02 August 2018, The Tablet

France’s Archbishop Cattenoz earns rebuke over same-sex marriage


French radio has sharply rebuked the Archbishop of Avignon, Jean-Pierre Cattenoz, after he condemned abortion and same-sex marriage during a Mass it broadcast on its regular Sunday morning programme.

The archbishop took the occasion of the annual Avignon festival, which this year chose gender issues as its theme, to criticise in a short homily French legal reforms that went against Church teaching.

“Abortion is the worst crime ever because the victim cannot even scream out its suffering,” he said in the live broadcast, calling it “an abominable reality because a mother kills her own infant”. He said that he cried on 1 July, when the late Simone Veil, the widely respected politician who had championed the legalisation of abortion in 1975, was honoured by being buried in the Pantheon mausoleum in Paris.

On same-sex marriage, Archbishop Cattenoz said: “I’ve never met an L, a G, a B, a T or now a Q. I only see and know humans with all the richness of their femininity or masculinity.”
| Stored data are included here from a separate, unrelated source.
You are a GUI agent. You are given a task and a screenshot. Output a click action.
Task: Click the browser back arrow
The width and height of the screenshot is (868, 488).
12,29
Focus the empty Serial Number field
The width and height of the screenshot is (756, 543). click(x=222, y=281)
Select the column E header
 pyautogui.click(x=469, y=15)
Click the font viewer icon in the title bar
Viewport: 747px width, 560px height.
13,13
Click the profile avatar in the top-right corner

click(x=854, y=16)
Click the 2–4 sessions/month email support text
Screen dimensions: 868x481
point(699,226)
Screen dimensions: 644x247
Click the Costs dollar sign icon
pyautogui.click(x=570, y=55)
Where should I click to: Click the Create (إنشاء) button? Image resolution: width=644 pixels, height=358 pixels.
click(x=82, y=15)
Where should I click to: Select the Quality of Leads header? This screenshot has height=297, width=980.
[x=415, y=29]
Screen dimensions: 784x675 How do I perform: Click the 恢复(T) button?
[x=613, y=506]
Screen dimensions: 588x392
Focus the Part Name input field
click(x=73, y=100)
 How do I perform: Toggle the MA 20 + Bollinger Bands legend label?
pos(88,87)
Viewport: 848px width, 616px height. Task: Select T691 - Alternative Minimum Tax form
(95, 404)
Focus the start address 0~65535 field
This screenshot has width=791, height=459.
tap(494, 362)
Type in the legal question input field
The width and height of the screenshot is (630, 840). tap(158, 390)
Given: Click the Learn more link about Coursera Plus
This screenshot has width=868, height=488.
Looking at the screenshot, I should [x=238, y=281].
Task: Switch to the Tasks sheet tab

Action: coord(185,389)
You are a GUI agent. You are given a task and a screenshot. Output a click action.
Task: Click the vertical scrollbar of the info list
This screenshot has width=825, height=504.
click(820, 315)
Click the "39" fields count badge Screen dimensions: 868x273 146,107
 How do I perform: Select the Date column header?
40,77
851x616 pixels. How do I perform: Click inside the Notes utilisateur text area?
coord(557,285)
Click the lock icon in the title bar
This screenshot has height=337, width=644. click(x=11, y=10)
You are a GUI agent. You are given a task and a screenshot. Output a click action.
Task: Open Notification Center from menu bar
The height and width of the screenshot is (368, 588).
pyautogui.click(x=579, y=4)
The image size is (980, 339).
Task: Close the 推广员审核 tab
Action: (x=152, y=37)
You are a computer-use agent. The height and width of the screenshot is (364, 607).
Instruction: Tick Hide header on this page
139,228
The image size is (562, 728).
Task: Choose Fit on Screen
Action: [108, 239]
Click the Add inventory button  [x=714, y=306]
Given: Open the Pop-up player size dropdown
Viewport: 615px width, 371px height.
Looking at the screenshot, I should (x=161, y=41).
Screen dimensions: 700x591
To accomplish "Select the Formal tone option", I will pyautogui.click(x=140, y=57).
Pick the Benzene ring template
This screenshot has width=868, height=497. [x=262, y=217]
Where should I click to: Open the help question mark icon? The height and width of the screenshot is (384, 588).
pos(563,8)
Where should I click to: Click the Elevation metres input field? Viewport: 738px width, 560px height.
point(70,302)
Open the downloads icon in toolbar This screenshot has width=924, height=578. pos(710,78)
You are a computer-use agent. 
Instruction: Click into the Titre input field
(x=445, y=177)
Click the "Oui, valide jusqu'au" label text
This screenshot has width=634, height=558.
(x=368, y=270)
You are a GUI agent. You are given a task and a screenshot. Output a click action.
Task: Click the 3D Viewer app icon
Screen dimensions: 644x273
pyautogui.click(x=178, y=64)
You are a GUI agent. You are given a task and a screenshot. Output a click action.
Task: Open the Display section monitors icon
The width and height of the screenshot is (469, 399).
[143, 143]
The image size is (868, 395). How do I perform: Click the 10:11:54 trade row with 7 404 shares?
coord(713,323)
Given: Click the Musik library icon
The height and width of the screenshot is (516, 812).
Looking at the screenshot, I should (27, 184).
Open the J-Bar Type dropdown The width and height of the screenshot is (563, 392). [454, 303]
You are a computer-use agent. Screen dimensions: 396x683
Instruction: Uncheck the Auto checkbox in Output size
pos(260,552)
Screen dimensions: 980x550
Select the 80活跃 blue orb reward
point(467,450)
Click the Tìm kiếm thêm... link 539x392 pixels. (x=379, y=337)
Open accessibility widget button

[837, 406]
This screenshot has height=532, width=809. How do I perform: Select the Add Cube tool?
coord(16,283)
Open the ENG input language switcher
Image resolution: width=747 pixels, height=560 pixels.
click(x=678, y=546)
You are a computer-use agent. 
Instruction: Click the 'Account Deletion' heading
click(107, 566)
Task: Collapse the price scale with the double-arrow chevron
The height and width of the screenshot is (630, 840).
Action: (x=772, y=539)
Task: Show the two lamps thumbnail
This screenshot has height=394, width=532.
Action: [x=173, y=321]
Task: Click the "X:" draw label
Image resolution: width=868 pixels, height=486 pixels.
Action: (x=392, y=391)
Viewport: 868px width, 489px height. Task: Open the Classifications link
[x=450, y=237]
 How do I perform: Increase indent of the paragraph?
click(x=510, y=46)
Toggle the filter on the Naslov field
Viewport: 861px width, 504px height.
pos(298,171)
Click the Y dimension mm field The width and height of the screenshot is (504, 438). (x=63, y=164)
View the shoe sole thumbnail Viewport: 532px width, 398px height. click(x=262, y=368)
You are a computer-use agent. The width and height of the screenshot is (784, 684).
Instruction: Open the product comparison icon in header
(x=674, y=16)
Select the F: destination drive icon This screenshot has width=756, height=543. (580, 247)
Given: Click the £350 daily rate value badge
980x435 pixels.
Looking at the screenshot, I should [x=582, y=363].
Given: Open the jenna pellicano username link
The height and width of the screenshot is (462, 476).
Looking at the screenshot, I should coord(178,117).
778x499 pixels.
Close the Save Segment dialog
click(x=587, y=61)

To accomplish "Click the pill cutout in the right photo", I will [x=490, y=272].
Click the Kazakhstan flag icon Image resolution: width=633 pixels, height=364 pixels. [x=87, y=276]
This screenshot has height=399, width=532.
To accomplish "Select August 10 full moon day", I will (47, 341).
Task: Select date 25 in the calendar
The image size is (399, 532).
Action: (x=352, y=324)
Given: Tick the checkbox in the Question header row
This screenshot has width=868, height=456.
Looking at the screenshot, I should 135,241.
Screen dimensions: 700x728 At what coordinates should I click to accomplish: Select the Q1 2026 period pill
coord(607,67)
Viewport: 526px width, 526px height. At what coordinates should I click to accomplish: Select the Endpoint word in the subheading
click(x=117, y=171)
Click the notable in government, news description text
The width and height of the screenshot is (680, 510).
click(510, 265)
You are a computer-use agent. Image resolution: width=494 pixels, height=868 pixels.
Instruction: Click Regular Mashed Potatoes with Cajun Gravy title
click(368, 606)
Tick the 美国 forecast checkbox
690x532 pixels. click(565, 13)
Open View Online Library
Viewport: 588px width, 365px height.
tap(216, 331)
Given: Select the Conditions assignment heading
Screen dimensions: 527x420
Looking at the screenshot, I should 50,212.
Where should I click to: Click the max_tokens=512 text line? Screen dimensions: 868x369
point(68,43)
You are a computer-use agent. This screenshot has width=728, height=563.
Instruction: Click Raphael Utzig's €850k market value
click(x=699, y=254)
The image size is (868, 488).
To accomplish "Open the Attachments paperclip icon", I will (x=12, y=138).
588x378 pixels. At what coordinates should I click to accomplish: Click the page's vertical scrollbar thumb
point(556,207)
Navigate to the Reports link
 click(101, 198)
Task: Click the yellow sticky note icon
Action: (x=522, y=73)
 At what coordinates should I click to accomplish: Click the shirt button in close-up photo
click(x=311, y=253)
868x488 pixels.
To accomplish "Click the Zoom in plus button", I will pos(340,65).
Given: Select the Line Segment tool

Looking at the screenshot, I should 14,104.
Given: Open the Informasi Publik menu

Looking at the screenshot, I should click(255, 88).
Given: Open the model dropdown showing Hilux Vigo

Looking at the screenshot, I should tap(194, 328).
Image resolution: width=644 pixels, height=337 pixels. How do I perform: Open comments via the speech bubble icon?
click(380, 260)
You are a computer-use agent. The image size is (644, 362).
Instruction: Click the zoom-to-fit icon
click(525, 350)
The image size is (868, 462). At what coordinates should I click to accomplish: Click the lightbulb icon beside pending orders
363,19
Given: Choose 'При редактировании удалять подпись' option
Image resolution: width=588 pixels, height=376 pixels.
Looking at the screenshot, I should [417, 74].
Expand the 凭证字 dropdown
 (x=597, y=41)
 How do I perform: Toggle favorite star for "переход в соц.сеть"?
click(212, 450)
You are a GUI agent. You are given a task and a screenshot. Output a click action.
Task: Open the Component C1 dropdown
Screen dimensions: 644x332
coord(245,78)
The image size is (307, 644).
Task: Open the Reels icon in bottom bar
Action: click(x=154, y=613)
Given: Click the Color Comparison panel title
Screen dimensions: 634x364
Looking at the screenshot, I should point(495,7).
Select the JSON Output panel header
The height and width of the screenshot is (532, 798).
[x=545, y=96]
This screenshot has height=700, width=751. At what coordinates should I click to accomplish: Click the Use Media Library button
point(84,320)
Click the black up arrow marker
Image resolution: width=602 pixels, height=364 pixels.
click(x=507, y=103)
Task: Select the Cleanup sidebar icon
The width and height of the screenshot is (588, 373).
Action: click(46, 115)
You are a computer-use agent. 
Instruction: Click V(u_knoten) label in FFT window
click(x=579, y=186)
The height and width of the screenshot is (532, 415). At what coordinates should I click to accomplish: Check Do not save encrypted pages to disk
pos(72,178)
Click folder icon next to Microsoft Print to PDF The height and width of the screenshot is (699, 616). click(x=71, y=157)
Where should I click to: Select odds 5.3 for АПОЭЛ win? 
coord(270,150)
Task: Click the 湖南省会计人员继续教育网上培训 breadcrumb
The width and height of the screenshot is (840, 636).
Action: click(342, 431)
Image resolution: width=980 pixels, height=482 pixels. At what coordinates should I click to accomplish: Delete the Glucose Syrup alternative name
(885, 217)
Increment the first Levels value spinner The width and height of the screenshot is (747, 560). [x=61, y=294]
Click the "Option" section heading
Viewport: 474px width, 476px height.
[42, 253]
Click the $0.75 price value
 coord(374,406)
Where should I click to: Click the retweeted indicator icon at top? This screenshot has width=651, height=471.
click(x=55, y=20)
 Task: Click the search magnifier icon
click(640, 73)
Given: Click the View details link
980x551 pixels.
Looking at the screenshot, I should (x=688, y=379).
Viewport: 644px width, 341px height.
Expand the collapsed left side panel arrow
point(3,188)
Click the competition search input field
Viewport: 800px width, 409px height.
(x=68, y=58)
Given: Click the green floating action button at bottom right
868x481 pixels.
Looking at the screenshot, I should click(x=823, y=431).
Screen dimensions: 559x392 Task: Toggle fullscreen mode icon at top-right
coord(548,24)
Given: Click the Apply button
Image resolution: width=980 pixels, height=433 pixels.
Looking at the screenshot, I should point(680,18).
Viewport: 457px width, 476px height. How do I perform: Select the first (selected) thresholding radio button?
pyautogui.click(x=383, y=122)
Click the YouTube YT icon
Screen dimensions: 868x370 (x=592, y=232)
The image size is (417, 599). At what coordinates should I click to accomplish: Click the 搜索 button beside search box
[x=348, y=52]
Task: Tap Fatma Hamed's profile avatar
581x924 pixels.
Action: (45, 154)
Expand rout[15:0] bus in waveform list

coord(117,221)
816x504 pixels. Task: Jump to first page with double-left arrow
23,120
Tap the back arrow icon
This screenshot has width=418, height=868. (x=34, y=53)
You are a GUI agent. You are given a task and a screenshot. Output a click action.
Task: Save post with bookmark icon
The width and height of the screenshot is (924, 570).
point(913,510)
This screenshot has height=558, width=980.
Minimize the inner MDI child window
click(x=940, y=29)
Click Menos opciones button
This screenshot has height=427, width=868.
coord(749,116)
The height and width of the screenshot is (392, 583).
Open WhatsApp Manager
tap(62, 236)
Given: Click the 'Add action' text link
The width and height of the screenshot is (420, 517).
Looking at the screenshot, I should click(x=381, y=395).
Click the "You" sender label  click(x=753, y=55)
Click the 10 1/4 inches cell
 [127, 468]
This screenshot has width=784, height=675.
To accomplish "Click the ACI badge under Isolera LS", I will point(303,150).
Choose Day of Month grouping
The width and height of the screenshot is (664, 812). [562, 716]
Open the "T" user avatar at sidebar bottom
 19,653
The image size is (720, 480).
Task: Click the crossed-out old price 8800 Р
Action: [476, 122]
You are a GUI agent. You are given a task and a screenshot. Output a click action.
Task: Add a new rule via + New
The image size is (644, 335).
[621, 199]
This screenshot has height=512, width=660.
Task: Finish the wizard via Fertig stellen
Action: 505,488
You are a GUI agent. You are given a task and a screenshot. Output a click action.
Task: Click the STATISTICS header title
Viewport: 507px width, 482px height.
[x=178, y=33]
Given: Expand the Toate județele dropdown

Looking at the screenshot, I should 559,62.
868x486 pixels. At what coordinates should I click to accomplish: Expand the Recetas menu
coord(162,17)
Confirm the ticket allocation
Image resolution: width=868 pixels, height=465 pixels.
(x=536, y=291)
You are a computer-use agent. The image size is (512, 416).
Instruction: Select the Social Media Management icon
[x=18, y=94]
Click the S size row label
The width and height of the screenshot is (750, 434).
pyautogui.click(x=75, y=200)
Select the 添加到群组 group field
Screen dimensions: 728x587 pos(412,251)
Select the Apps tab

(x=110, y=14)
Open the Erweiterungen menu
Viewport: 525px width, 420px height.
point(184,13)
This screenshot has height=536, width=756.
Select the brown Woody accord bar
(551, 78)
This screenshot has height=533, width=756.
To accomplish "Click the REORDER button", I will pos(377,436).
Praising heterosexual marriage, he added: “Same-sex marriage may well exist, but it will never be more than a friendship, however beautiful it might be.”

France legalised same-sex marriage in 2013 despite strong opposition from the Catholic Church.

Radio Culture, the French state channel reported having received more than 100 protests from listeners after the Mass on 15 July. It said in a letter to the bishops’ conference that the Mass broadcasts should reflect the values of state radio, “such as tolerance, respect and non-discrimination”.

Several priests have reacted on social media, accusing French radio of creating a “crime of opinion”.

Catholic intellectuals have also questioned why France Culture is broadcasting eight hours of lectures this summer by the prominent atheist philosopher Michel Onfray, who contends that Jesus was a myth and never existed.

Jean-Marie Salamito, Sorbonne professor of early Christian history, accused Onfray of spreading a conspiracy theory that was based on apocryphal writings and that ignored an array of serious studies on the historical Jesus.